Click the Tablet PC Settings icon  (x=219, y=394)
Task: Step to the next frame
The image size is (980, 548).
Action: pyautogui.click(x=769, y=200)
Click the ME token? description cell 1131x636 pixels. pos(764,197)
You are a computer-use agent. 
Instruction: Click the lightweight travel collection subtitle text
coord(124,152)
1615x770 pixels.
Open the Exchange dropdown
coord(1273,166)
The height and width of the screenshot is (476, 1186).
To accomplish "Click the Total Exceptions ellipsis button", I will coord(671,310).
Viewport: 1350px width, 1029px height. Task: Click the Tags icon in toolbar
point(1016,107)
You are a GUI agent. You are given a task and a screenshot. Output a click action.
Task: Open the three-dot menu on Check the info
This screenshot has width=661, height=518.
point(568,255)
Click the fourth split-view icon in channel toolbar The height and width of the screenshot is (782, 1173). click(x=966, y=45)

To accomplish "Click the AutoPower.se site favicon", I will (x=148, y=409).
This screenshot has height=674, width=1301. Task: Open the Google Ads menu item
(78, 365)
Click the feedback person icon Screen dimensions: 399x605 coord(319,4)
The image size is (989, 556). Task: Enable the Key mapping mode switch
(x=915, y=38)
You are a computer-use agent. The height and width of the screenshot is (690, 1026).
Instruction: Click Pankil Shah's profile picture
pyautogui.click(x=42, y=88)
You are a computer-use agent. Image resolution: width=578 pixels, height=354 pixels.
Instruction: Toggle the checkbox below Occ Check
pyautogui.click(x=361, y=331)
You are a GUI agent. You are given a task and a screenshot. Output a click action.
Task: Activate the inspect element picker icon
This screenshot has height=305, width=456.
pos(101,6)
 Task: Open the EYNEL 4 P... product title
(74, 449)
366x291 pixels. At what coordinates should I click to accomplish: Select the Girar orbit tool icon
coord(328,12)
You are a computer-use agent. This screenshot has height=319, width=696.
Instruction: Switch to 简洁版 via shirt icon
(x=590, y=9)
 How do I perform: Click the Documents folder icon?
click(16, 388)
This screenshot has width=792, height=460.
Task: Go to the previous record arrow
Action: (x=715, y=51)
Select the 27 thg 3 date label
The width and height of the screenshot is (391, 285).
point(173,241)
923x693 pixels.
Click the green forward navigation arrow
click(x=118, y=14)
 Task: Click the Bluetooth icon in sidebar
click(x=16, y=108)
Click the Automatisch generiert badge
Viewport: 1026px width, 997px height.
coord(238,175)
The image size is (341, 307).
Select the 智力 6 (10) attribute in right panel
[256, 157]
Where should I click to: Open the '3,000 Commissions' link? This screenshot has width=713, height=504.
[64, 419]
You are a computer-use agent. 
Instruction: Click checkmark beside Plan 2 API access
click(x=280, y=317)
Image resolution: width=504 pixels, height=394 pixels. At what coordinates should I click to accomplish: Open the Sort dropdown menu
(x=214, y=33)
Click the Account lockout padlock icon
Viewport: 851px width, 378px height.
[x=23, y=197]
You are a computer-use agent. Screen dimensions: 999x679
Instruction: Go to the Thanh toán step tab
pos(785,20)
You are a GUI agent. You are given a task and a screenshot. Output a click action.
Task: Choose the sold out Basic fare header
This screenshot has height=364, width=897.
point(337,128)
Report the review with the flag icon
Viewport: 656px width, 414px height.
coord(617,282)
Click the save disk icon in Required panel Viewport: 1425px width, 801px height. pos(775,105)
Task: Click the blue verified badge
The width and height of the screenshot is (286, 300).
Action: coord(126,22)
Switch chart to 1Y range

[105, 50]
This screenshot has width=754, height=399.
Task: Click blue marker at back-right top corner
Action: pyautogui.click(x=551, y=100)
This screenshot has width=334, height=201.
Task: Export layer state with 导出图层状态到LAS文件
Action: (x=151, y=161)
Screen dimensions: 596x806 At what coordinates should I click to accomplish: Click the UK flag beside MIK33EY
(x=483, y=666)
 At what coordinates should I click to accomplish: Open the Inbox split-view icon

=-=-=-=-=

* TASK ITEM *
Could you write out every entry above exactly as it appears?

* COMPLETED EXERCISE *
Click the Tablet PC Settings icon  (x=219, y=394)
Task: Step to the next frame
The image size is (980, 548).
Action: pyautogui.click(x=769, y=200)
Click the ME token? description cell 1131x636 pixels. pos(764,197)
You are a computer-use agent. 
Instruction: Click the lightweight travel collection subtitle text
coord(124,152)
1615x770 pixels.
Open the Exchange dropdown
coord(1273,166)
The height and width of the screenshot is (476, 1186).
To accomplish "Click the Total Exceptions ellipsis button", I will coord(671,310).
Viewport: 1350px width, 1029px height. Task: Click the Tags icon in toolbar
point(1016,107)
You are a GUI agent. You are given a task and a screenshot. Output a click action.
Task: Open the three-dot menu on Check the info
This screenshot has width=661, height=518.
point(568,255)
Click the fourth split-view icon in channel toolbar The height and width of the screenshot is (782, 1173). click(x=966, y=45)

To accomplish "Click the AutoPower.se site favicon", I will (x=148, y=409).
This screenshot has height=674, width=1301. Task: Open the Google Ads menu item
(78, 365)
Click the feedback person icon Screen dimensions: 399x605 coord(319,4)
The image size is (989, 556). Task: Enable the Key mapping mode switch
(x=915, y=38)
You are a computer-use agent. The height and width of the screenshot is (690, 1026).
Instruction: Click Pankil Shah's profile picture
pyautogui.click(x=42, y=88)
You are a computer-use agent. Image resolution: width=578 pixels, height=354 pixels.
Instruction: Toggle the checkbox below Occ Check
pyautogui.click(x=361, y=331)
You are a GUI agent. You are given a task and a screenshot. Output a click action.
Task: Activate the inspect element picker icon
This screenshot has height=305, width=456.
pos(101,6)
 Task: Open the EYNEL 4 P... product title
(74, 449)
366x291 pixels. At what coordinates should I click to accomplish: Select the Girar orbit tool icon
coord(328,12)
You are a computer-use agent. This screenshot has height=319, width=696.
Instruction: Switch to 简洁版 via shirt icon
(x=590, y=9)
 How do I perform: Click the Documents folder icon?
click(16, 388)
This screenshot has width=792, height=460.
Task: Go to the previous record arrow
Action: (x=715, y=51)
Select the 27 thg 3 date label
The width and height of the screenshot is (391, 285).
point(173,241)
923x693 pixels.
Click the green forward navigation arrow
click(x=118, y=14)
 Task: Click the Bluetooth icon in sidebar
click(x=16, y=108)
Click the Automatisch generiert badge
Viewport: 1026px width, 997px height.
coord(238,175)
The image size is (341, 307).
Select the 智力 6 (10) attribute in right panel
[256, 157]
Where should I click to: Open the '3,000 Commissions' link? This screenshot has width=713, height=504.
[64, 419]
You are a computer-use agent. 
Instruction: Click checkmark beside Plan 2 API access
click(x=280, y=317)
Image resolution: width=504 pixels, height=394 pixels. At what coordinates should I click to accomplish: Open the Sort dropdown menu
(x=214, y=33)
Click the Account lockout padlock icon
Viewport: 851px width, 378px height.
[x=23, y=197]
You are a computer-use agent. Screen dimensions: 999x679
Instruction: Go to the Thanh toán step tab
pos(785,20)
You are a GUI agent. You are given a task and a screenshot. Output a click action.
Task: Choose the sold out Basic fare header
This screenshot has height=364, width=897.
point(337,128)
Report the review with the flag icon
Viewport: 656px width, 414px height.
coord(617,282)
Click the save disk icon in Required panel Viewport: 1425px width, 801px height. pos(775,105)
Task: Click the blue verified badge
The width and height of the screenshot is (286, 300).
Action: coord(126,22)
Switch chart to 1Y range

[105, 50]
This screenshot has width=754, height=399.
Task: Click blue marker at back-right top corner
Action: pyautogui.click(x=551, y=100)
This screenshot has width=334, height=201.
Task: Export layer state with 导出图层状态到LAS文件
Action: (x=151, y=161)
Screen dimensions: 596x806 At what coordinates should I click to accomplish: Click the UK flag beside MIK33EY
(x=483, y=666)
 At what coordinates should I click to accomplish: Open the Inbox split-view icon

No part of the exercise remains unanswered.